Let me give you an example: Bill and Jacqueline bought a beautiful home in Houston, TX for $250,000 in 1998. They put $100,000 down and took a $150,000, 30 year mortgage. They set their acquisition indebtedness at $150,000 but were reducing it as they paid the loan through an amortizing loan. In 2003, they refinanced $140,000 into a 15 year, low rate loan as their home value grew to $340,000. They plan to refinance their home in 2012 to pay for their twins education at the University of Texas. They recognize that they’ll need about $200,000 for the twins’ education but figure that they’ll be well under the acquisition indebtedness plus home equity indebtedness limit for tax deductibility of mortgages.

They’ll owe about $35,000, borrow $200,000, and be well under that figure…right?

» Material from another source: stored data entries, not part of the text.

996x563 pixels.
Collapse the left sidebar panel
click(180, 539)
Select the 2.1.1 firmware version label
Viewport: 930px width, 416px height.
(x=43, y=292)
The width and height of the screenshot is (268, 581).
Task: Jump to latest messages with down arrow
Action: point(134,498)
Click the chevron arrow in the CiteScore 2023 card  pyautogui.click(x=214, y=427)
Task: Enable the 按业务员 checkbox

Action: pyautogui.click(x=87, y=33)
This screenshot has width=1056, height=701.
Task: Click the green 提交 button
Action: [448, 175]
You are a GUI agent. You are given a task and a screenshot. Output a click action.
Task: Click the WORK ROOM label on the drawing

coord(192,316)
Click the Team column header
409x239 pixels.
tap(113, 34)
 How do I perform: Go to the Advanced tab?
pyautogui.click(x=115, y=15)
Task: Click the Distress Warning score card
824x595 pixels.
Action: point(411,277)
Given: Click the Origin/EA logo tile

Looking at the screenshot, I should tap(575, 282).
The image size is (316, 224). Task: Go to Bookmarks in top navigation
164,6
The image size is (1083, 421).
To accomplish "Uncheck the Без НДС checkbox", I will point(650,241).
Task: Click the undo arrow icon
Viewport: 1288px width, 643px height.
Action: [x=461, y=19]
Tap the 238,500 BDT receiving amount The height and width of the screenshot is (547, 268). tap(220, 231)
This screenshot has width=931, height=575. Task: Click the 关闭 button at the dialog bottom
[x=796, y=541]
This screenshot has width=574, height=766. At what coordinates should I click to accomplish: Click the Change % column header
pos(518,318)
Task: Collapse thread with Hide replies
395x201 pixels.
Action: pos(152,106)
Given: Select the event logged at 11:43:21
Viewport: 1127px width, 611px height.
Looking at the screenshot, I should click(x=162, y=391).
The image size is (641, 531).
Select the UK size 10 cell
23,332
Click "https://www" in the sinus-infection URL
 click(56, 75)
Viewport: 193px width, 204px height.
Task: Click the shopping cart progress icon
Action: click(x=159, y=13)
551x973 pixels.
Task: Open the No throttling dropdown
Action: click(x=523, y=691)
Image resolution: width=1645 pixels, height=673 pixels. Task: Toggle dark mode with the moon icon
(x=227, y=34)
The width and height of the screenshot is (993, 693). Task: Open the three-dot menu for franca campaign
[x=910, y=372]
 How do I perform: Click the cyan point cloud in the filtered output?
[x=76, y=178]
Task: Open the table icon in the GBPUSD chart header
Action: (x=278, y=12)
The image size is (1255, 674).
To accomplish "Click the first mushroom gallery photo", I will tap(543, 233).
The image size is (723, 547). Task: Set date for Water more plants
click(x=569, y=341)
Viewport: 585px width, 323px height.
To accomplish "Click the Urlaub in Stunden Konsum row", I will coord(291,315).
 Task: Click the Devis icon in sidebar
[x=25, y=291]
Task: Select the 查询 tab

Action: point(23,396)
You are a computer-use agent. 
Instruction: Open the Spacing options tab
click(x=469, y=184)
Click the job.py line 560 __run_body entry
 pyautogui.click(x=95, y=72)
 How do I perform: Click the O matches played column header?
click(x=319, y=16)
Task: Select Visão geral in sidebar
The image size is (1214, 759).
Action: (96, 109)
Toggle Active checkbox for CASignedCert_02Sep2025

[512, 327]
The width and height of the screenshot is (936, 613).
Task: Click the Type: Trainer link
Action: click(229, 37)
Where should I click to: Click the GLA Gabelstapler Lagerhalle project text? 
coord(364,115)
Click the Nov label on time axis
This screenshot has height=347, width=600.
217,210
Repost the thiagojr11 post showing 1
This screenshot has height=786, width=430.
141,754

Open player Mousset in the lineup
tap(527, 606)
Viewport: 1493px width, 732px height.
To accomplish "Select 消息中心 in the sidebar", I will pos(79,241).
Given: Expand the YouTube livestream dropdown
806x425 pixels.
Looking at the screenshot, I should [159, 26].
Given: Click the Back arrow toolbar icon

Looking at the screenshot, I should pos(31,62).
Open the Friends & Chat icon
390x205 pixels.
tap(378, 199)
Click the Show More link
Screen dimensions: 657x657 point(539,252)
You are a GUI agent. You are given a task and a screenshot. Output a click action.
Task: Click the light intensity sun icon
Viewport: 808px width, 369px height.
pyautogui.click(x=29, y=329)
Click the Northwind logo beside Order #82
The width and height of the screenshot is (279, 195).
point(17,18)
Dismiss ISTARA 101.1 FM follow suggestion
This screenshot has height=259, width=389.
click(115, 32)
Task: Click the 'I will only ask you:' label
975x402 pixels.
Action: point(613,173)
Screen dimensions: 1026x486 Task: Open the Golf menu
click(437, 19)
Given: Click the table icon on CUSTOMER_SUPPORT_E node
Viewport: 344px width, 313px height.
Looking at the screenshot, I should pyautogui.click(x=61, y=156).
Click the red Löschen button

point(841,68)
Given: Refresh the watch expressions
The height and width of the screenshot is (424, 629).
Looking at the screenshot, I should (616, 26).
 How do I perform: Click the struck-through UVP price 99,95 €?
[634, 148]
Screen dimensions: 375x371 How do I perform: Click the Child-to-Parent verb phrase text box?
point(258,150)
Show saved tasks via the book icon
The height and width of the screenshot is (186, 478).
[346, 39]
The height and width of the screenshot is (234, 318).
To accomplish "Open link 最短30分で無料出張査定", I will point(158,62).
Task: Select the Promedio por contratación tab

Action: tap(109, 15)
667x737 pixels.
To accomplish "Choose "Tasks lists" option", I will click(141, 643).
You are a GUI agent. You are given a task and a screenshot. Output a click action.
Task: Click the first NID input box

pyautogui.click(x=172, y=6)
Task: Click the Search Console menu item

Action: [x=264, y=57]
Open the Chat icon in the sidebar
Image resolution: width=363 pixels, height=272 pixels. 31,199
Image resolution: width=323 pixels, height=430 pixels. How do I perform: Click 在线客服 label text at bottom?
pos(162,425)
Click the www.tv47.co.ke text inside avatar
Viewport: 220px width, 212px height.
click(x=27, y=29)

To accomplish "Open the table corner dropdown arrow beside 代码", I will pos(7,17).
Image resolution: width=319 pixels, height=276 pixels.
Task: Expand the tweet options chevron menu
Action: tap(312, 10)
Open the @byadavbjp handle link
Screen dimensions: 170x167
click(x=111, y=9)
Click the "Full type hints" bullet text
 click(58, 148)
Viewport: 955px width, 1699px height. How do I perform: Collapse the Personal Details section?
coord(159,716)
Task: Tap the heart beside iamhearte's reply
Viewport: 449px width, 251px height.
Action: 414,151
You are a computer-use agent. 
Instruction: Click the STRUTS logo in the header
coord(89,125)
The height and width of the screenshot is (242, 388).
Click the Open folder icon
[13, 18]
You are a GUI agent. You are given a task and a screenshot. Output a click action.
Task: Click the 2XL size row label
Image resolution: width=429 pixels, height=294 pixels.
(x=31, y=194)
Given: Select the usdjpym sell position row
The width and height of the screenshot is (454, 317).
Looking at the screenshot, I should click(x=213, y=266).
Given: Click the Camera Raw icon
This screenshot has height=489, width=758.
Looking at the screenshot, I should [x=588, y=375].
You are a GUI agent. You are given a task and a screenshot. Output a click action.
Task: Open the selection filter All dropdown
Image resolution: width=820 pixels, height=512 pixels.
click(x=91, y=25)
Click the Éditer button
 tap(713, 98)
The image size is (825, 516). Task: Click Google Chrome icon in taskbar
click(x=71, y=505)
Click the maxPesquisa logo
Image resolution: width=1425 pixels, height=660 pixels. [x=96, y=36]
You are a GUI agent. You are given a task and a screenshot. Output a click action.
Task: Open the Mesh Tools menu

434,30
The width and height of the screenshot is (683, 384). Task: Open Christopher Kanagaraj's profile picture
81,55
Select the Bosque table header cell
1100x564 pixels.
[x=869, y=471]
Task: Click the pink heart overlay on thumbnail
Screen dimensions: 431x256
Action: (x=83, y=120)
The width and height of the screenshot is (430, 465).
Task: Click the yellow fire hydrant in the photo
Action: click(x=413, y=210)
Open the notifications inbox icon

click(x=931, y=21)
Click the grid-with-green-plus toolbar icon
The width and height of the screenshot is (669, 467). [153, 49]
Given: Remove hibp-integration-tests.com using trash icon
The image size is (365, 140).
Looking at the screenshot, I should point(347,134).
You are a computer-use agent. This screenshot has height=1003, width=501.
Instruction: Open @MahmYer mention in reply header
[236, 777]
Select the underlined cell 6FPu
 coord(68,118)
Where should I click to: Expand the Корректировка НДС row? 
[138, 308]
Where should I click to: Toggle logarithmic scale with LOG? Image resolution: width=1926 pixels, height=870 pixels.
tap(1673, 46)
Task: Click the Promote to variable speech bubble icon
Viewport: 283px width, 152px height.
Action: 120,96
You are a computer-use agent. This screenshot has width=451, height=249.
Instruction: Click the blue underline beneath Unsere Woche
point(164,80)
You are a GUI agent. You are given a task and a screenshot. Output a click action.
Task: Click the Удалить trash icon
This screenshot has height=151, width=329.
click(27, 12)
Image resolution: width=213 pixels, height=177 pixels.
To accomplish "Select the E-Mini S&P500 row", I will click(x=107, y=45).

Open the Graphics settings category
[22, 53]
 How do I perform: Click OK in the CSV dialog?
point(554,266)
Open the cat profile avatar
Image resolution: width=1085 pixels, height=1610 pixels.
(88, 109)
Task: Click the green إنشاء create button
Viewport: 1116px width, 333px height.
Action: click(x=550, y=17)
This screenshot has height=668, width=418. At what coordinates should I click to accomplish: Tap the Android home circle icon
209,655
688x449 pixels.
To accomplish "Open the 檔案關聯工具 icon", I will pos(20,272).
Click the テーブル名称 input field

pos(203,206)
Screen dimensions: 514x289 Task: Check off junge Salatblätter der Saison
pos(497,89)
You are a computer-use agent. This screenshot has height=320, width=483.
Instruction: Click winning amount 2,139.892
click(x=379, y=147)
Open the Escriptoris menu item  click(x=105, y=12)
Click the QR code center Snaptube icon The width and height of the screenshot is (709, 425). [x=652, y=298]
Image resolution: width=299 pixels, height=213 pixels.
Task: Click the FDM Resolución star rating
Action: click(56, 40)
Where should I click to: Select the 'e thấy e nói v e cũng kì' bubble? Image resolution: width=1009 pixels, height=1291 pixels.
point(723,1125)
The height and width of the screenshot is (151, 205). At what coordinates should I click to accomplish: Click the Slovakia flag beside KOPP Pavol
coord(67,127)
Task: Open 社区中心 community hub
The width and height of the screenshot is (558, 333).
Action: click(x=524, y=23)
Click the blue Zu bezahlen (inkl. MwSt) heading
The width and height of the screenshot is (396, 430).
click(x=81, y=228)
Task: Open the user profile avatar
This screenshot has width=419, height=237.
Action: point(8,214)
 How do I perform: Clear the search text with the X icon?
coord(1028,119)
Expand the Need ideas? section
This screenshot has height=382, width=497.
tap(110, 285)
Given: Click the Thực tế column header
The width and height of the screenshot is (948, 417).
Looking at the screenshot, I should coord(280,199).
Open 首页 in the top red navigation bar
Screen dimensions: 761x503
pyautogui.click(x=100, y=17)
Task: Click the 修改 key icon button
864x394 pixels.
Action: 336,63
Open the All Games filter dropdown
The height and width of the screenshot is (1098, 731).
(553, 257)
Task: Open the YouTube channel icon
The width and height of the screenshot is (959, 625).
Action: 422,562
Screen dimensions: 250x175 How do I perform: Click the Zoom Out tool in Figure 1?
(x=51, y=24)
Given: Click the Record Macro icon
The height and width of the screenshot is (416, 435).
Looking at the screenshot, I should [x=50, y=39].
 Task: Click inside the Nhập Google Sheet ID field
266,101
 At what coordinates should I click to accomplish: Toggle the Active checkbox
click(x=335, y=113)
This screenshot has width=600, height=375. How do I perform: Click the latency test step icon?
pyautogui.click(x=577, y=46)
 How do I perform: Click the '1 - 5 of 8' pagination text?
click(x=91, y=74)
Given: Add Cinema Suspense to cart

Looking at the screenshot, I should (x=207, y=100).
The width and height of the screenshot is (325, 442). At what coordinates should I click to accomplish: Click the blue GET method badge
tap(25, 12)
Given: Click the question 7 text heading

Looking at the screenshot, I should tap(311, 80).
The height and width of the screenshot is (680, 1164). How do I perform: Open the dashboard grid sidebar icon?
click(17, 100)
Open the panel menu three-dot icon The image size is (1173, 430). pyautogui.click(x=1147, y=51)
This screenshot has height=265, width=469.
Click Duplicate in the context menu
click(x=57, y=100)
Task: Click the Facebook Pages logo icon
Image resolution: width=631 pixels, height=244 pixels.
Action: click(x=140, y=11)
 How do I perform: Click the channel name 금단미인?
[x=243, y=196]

WRONG. Acquisition Indebtedness is reduced by an amortizing loan, in their case, it is reduced to about $35,000. Add the $100,000 for the home equity indebtedness and their limit for the deductibility of interest will be closer to $135,000. The interest on $100,000 of that loan won’t be tax deductible, costing them about $2,000 to $4,000 in extra income taxes each year.

…and they WILL get caught. The IRS is following the money now. If you’ve used your home as an ATM and haven’t reinvested the proceeds or improved your property, you may get stuck owing YEARS of taxes.

Pick the right Realtor, mortgage professional, and CPA when buying a home. If you thought dealing with a professional was expensive, wait until you find out how much dealing with an amateur costs.